THINGS TO DO:
1 > Summarize the thread in two sentences.
2 > According to the thread, how many sites and samples does the dataset contain?
-- Start of SOURCE DOCUMENT --
Diversity calculations on windowed datasets generate lots of unmanaged memory #1278

percyfal · 2024-12-05T09:39:22Z

When working on a reasonably large dataset (7TiB Zarr store), I noticed that diversity calculations, in particular windowed ones, generate lots of unmanaged memory. The call_genotype data portion is 280GiB stored, 7.2TiB actual size. There are some 3 billion sites and 1000 samples. At the end of a run, there is almost 300GiB unmanaged memory, which rules out the use of 256 and possibly 512GB memory nodes (I've been testing dask LocalCluster). Maybe this is more an issue with dask, but I thought I'd post it in case there is something that can be done to free up memory in the underlying implementation.

The text was updated successfully, but these errors were encountered:

jeromekelleher · 2024-12-05T09:56:48Z

Very interesting, thanks @percyfal! Can you give more details about how you got these numbers please?
-- End of SOURCE DOCUMENT --
-- Start of GIVEN MATERIAL --
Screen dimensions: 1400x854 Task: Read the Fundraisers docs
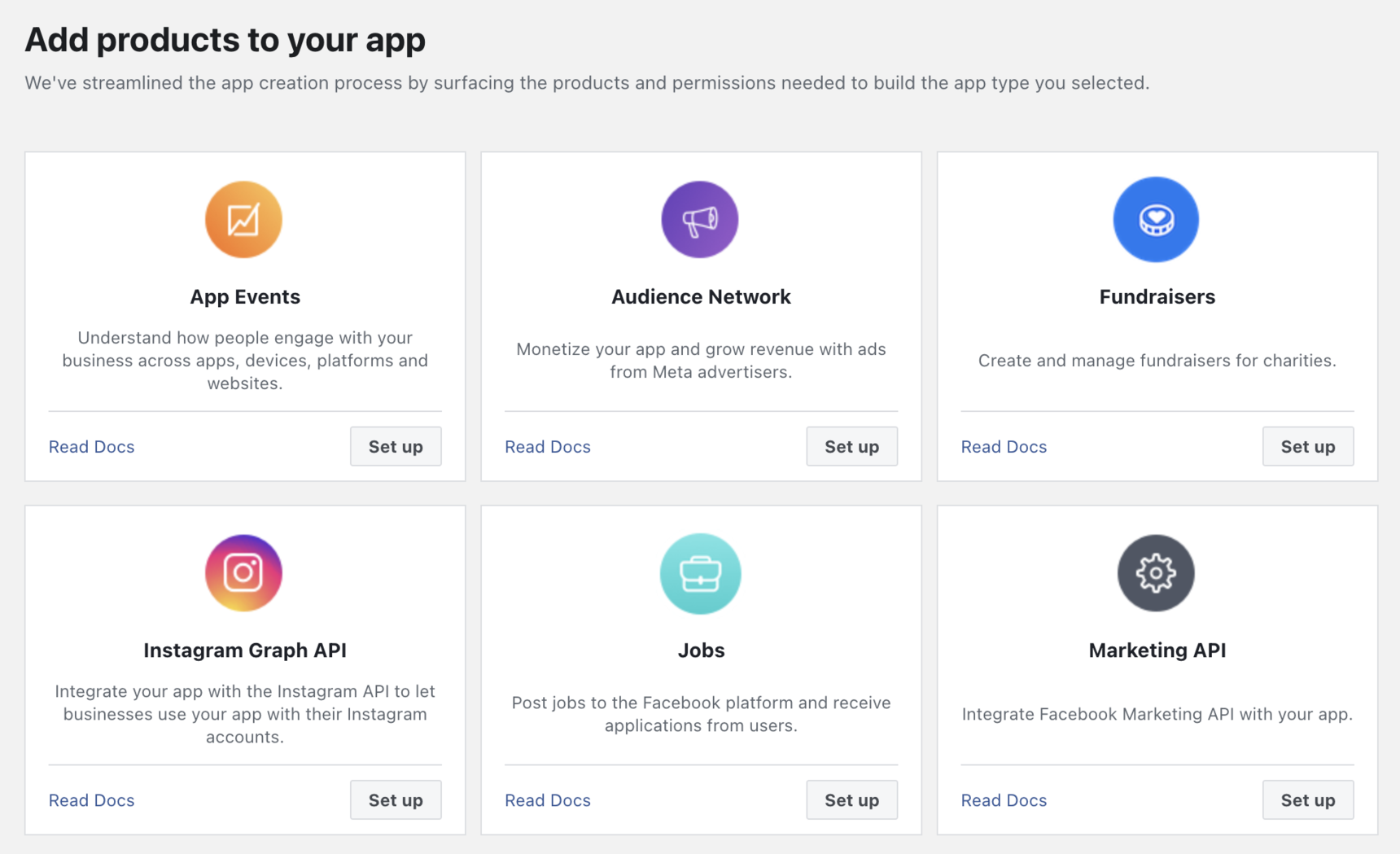(x=1004, y=446)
-- End of GIVEN MATERIAL --
PROBLEM SOLUTIONS:
1 > A user reports that diversity calculations, especially windowed ones, on a large Zarr dataset generate a great deal of unmanaged memory, reaching almost 300GiB by the end of a run and ruling out 256GB and possibly 512GB memory nodes. A reply asks for more details about how these numbers were obtained.

2 > Some 3 billion sites and 1000 samples.